In February 2013 the White House Office of Science and Technology Policy (OSTP) issued a policy memorandum directing federal agencies to develop policies to make the publications and data resulting from funded research freely available to the public. The agencies have begun releasing their policies, many of which include a new requirement for data management plans (DMP) as part of the proposal process. Additionally, several private funding organizations are also adopting similar policies.
If your question is not addressed below, please contact the public access team at email@example.com.
A "public access mandate" is a formal policy adopted by a funding agency that requires funded research projects to make the products of the research (publications and data) accessible to anyone with an internet connection.
In order to comply with a public access mandate, you must deposit a version of your research article in an open access repository. Additionally, many federal funding agencies are now requiring data management plans as part of the proposal process. One aspect of a data management plan is determining the preservation and access of your research data. A public access mandate may also require that you deposit the data from your study into a trusted data repository. As a service to authors, some publishers offer direct deposit of an article into mandated or specified repositories (e.g., PMC) after the embargo period. Authors should always double check that the publisher has submitted to the appropriate repository in the correct amount of time.
Each agency has its own timeline for implementation of their policy, but generally 2015 - 2016 is when most will begin to be in force. For example, the agencies under Health and Human Services are expected to begin implementation by October 2015 while NSF is planning for January 2016. Consult this research guide for enforcement dates by agency. Also, University Libraries public access team would be happy to consult with you on ensuring your compliance with the policy and recommending best practices.

=== SOURCE MATERIAL ===
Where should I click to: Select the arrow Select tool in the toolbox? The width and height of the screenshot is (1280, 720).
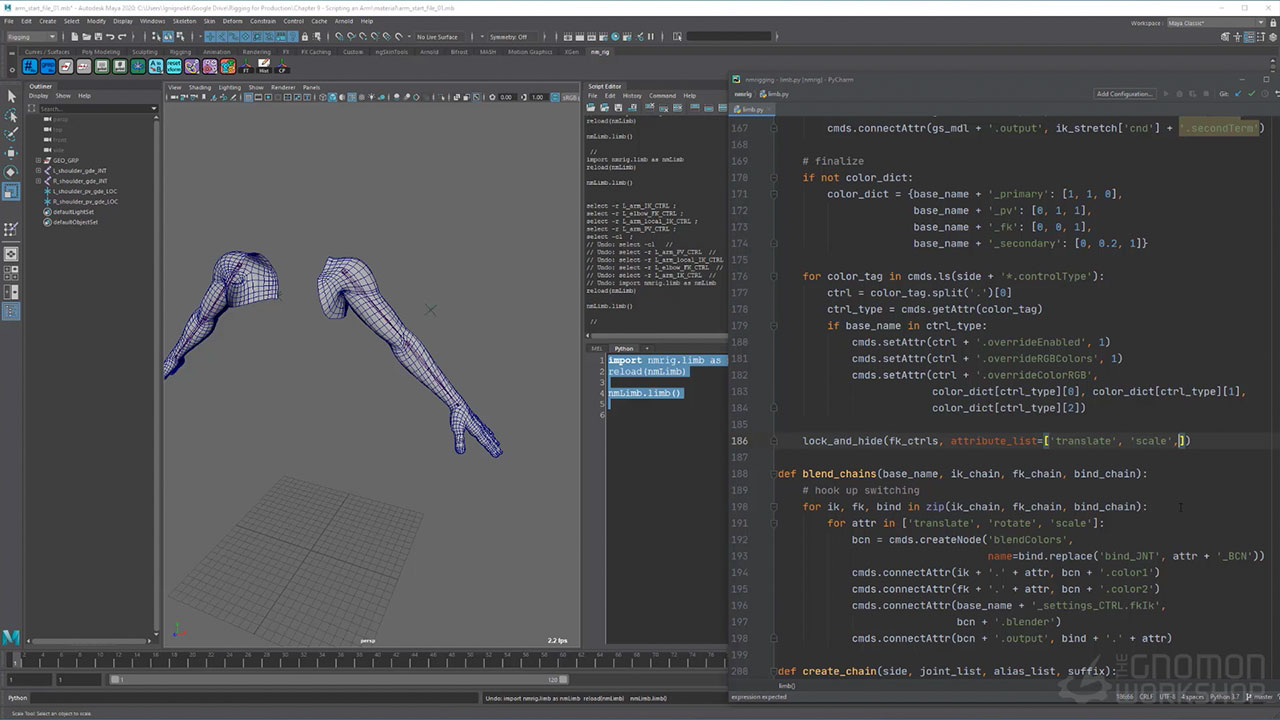[x=12, y=96]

=== AIM ===
Do these statements agree with the text on public access mandates? Answer yes or no for each and quote its deciding words. 1. The OSTP memorandum was issued in February 2013. 2. NSF planned to begin implementation by October 2015. 3. When a publisher offers direct deposit, authors need not check that the article was submitted.

=== THE OUTPUT ===
1. Yes: "In February 2013 the White House Office of Science and Technology Policy (OSTP) issued a policy memorandum"
2. No: "NSF is planning for January 2016"
3. No: "Authors should always double check that the publisher has submitted to the appropriate repository in the correct amount of time."